Many if not most of these patients are on advanced oxygen therapies (HFNC, NIV, or MV) but most hospitals do not have even close to the personnel or structural resources required to optimally care for this volume of ICU/Stepdown patients. This is perhaps the greatest struggle in the latest stage of the epidemic in NYC: providing intensive care to 10x the number of patients the hospital is set up for. Many ED’s at the moment are functioning as huge ICUs, caring for enormous numbers of critically ill patients awaiting inpatient beds. It’s even worse upstairs, because standard medical wards are now also ICUs/Stepdowns filled with patients who have very high oxygen requirements, but unlike the ED, these patients are behind closed doors and wards are not resourced to provide the level of monitoring required, and if someone knocks off their NIV mask or HFNC, they can run into trouble very quickly. The number of “Anesthesia, STAT” calls to ward beds is a jarring reflection of the grim conditions. Plan to augment ward staff (physicians, nurses, technicians, anyone) to keep more eyes on these patients. 

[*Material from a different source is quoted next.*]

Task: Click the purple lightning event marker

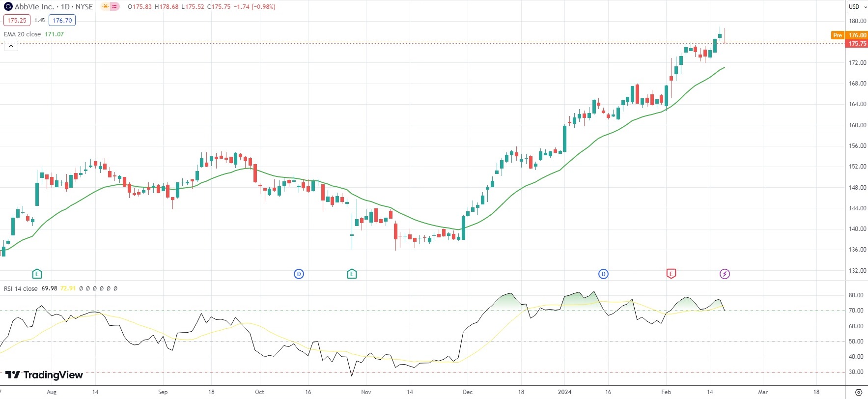Action: (725, 274)
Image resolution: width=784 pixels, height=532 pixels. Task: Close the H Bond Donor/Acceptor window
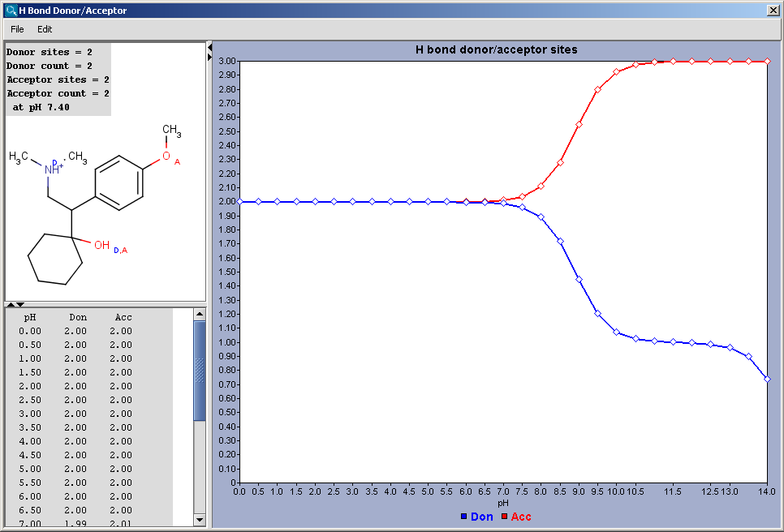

Because the arrivals volume is so low, very few ED staff are needed to do emergency medicine, and many of us are repurposed to provide ICU/Stepdown inpatient care to the admitted patients. It would be wise to plan for this transition, because it’s very disorienting, especially when you’re trying to do it in a Tyvek suit for 10 hours. Many units are attempting to leverage other services that are inactive during societal lockdown, and there is a role for just about everyone: The patients, if nothing else (and there is a lot else) need food, water, hygiene, their home meds, an update on their condition (if they’re conscious), someone to talk to their families who are not allowed inside. Any healthcare provider can do this. In one NYC hospital, the surgical service has taken over an entire wing of the ED filled with ICU/Stepdown patients and is just running it, caring for these patients as though they’re in the SICU, because they might as well be. It is an awesome demonstration of our shared purpose and the petty illogic of our usual balkanized culture. People are ready to step up. Utilize them.